Putusan tersebut seharusnya bisa menjadi novum (bukti baru) untuk mengajukan Peninjauan Kembali untuk membongkar kedaluwarsanya kasus Joko Sumantri. Sayangnya, proses PK dengan novum putusan baru tersebut, belum berjalan. Oditur militer belum mengambil langkah PK tersebut. Akhirnya, Indra Azwan, yang sudah sejak lama tidak sabar, kembali jalan kaki ke dari Malang—Jakarta. Perjuangan gigihnya kembali menarik perhatian publik.

Dalam banyak wawancara, dia mengatakan akan mengembalikan uang Rp25 juta yang pernah diterimanya dari rumah tangga kepresidenan. Singo Edan mengatakan, ”Saya butuh keadilan, bukan amplop”. Suatu pernyataan yang tidak fair bagi posisi Presiden. Dalam kasus ini, Presiden justru adalah pihak yang berusaha menolong. Presiden bukanlah pihak, namun berempati dan akhirnya terlibat karena bersimpati dengan musibah yang dialami Indra Azwan dan keluarganya.

Satgas pun akhirnya turun mengadvokasi. Akhirnya, para oditur militer yang menyebabkan terlambatnya kasus tersebut, disidang dan divonis bersalah. Peluang mengajukan peninjauan kembali ke MA atas kasus Joko Sumantri pun kembali terbuka. Itu semua adalah proses hukum yang sekarang sedang berjalan. Sedangkan uang Rp25 juta yang diberikan, tidak ada kaitannya sama sekali dengan kasus. Itu adalah inisiatif dari rumah tangga kepresidenan yang melihat perjuangan Indra dan ingin membantu modal kerja keluarga sederhana tersebut.

Sama sekali bukan ”uang tutup mulut” sebagaimana selama ini disampaikan. Buktinya, Satgas PMH terus mengadvokasi kasus ini, dan tidak menghentikannya. Maka, menarik Presiden SBY ke dalam kasus meninggalnya anak Singo Edan, mengembalikan uang Rp25 juta, berjalan lagi Malang–Jakarta, tentu adalah strategi advokasi yang sah dari Indra untuk menarik perhatian publik. Tetapi mengesankan Presiden SBY adalah juga pihak yang salah atas kasus ini, sudah tidak lagi proporsional.

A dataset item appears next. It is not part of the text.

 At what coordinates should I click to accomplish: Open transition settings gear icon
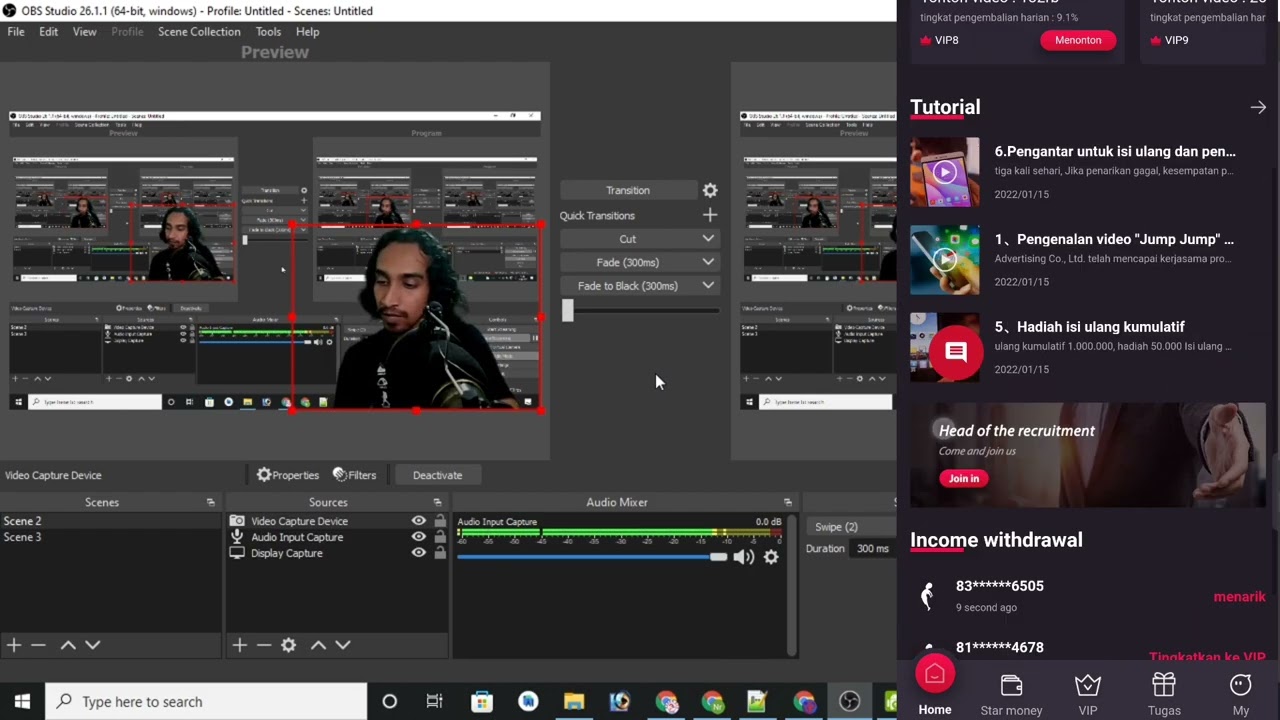[x=710, y=190]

Presiden adalah pihak yang bersimpati, dan melalui tangan Satgas PMH, berusaha menolong agar keadilan dari kasus ini ditegakkan. Seharusnya, yang didorong bersama-sama adalah segera diprosesnya Peninjauan Kembali oleh Oditurat Militer ke MA. Dengan demikian, prosesnya berjalan sebagaimana mestinya pada jalur yuridis—tidak berbelok menjadi advokasi yang menjadi sangat politis.

Singo Edan, mari terus berjuang bersama untuk meraih keadilan yang memang masih sulit diraih, dan harus terus diperjuangkan. Keep on fighting for the better Indonesia.